Task objective: Going down the data below, set down exactly the line with "[Комплексные услуги для" and each line after it through the line with "[Menü] (174, 60)"; no other lines.

════════

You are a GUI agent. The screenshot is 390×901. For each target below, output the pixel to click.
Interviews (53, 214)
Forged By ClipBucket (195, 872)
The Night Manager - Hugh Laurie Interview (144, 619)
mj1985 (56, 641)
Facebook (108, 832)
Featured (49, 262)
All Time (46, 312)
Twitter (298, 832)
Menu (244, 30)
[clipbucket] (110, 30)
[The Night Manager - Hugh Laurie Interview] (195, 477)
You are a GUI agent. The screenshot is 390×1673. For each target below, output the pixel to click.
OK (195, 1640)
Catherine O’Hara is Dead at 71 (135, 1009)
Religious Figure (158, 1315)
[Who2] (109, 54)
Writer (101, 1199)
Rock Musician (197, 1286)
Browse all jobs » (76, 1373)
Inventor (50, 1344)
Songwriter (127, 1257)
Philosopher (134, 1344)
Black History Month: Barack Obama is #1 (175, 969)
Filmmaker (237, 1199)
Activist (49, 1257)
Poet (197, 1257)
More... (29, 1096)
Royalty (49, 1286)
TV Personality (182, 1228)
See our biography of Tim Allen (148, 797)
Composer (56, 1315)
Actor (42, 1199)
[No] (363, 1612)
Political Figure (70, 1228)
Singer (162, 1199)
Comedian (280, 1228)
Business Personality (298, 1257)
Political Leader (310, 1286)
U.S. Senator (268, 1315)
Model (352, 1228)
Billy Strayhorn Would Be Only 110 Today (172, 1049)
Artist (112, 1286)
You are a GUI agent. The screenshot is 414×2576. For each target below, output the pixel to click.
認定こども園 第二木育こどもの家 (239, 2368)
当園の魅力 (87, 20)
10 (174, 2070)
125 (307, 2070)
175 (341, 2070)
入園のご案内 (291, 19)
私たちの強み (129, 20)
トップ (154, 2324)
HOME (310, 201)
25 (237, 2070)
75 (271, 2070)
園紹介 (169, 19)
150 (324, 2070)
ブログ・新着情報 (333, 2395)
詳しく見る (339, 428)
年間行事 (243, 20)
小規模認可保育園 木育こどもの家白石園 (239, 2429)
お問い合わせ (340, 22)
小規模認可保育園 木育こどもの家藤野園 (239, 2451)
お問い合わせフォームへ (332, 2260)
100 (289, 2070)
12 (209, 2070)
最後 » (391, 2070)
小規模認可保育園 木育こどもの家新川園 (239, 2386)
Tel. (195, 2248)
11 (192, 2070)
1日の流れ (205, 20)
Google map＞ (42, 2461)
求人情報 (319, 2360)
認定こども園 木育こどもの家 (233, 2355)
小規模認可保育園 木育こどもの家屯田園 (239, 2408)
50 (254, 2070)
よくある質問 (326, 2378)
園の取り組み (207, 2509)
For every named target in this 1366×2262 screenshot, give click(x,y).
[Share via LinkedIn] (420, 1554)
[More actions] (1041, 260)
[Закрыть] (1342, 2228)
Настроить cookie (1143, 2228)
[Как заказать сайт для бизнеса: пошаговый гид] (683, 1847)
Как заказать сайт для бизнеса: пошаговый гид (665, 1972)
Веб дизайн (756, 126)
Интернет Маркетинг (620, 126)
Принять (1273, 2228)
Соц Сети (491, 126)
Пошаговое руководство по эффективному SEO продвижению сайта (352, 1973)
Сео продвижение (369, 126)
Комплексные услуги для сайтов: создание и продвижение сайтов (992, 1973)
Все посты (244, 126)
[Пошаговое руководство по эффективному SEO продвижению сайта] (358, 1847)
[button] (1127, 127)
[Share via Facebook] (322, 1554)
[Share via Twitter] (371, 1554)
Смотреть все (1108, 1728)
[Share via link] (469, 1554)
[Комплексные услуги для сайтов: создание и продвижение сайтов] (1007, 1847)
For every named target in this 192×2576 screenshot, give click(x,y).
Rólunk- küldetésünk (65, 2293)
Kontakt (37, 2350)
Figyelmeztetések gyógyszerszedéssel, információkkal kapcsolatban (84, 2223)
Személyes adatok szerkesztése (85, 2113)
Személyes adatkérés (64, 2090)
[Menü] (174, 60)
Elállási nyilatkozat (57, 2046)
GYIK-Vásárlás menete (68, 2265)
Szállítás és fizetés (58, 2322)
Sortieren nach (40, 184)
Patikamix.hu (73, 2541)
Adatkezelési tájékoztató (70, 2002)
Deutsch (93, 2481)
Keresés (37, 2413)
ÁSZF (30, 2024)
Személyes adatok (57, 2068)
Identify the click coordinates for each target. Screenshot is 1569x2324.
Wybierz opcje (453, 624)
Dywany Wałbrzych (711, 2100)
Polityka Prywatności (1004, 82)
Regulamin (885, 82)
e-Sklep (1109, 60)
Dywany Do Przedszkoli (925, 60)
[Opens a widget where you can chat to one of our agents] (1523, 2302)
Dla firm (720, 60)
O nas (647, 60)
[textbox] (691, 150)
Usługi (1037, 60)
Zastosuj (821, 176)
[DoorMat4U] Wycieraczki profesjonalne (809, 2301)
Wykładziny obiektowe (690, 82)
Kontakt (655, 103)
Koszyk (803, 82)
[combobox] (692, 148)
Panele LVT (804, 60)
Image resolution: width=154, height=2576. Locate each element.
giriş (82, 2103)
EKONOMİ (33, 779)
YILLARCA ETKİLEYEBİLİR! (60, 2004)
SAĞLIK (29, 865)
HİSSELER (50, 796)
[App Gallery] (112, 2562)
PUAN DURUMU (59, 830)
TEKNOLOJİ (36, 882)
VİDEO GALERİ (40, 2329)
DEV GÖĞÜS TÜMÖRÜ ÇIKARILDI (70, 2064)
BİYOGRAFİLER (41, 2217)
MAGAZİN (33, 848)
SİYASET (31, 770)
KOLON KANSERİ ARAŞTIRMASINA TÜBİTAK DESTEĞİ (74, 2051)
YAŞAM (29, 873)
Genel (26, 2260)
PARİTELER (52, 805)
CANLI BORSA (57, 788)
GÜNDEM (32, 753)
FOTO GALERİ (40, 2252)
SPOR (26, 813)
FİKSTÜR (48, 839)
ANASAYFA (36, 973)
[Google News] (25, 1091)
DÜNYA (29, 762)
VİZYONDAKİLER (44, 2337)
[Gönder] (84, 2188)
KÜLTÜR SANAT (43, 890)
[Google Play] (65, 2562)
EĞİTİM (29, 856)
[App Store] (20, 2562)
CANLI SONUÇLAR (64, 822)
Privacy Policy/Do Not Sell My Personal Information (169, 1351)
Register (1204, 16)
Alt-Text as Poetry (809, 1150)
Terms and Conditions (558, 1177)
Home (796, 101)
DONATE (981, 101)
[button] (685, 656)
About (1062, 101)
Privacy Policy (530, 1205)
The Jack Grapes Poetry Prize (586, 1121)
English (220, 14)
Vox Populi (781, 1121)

════════

Task answer:
[Комплексные услуги для сайтов: создание и продвижение сайтов] (1007, 1847)
For every named target in this 192×2576 screenshot, give click(x,y).
Rólunk- küldetésünk (65, 2293)
Kontakt (37, 2350)
Figyelmeztetések gyógyszerszedéssel, információkkal kapcsolatban (84, 2223)
Személyes adatok szerkesztése (85, 2113)
Személyes adatkérés (64, 2090)
[Menü] (174, 60)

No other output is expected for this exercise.